Big business and blogs

On Guy Kawasaki’s blog, I found a link to a podcast interview with PodTech’s Jennifer Jones talking to Jennifer McClure of the Society for New Communications Research.

McClure talks about ways that large organizations like IBM can embrace blogging as one way to talk directly to customers and employees. Not the corporate-PR type blog, but true individual voices.

Organizations are going to be more successful if they listen better, and listening starts internally and… will be taken externally…

Think about an IBM that has thousands of employees… they not only have voices, they have ears… so IBM has the ability to listen much better…

IBM, according to McClure, encourages employees to blog, and thousands of them have. IBM’s James Snell posted company blog guidelines.

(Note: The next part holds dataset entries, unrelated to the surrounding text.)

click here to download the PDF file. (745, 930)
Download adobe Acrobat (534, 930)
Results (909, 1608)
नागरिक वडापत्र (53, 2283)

As McClure says, companies have the opportunity to use and learn from what their employees and customers are saying (rather than tracking down the miscreants and setting them straight).

Similarly, it would be “very new” for many companies to post on an internal wiki “this is what we’re thinking about — do you have any opinions or ideas?”

2 thoughts on “Big business and blogs

  1. Harold:

    I should have made clearer that “very new” was my paraphrase of McClure. I took her to be saying that in many large organizations, it would be unusual to float an idea or possible change past employees and ask for their input before making a decision.

    I remember clearly a “change management process” at one large firm that boiled down to upper management telling the affected groups of employees “your groups are merging and you will work in new ways, starting today.”